GSOC guidelines 2018

Dear students,

It's a pleasure to have you onboard this year's Google Summer of Code. The Ruby Science Foundation has been participating successfully in GSOC for the past 5 years with fantastic results. Many of our most popular libraries have been possible as a result of the hard work put in by GSOC students like you. The results are there for all to see. Our role in the Ruby community as a place for people interested in scientific Ruby to discuss and enhance their work has only grown over the past few years. Many of our previous students have gone to achieve significant milestones in academia and industry.

As students, you have the responsibility of executing your projects successfully and keeping all the deadlines. In this gist, I will elaborate on some important details that you must be aware of if you wish to extract the full benefit out of this GSOC. Google Summer of Code is not some coding event meant to pay you for working on open source software.

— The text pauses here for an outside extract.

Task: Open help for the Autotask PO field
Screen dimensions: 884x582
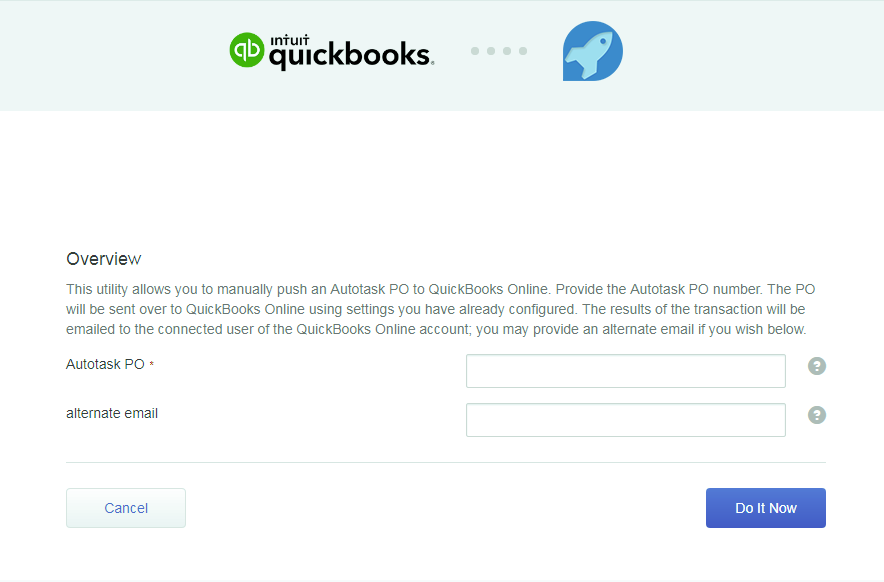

It is a means to an end for achieving something much higher than what you think is currently within your reach. If you do this right, you will experience by the end of the GSOC period a much broadened sense of probem solving and better direction in your career as engineers. Past experience with students has proved this over and over again.

Please read through this document carefully and make sure you follow it throughout the summer.

Reach out to your mentor

The first thing to do, at this point of time, is to reach out to your mentor and work with them to setup any prerequisites that you will need for making your coding period as smooth as possible. Be sure to ask them about any nitty gritties about your project and clear any differences of expectation.

Non-negotiable GSOC guidelines

This is important. GSoC soon starts, and here we set a few ground rules for the SciRuby organisation, so we can be very clear about what GSoC/SciRuby is about.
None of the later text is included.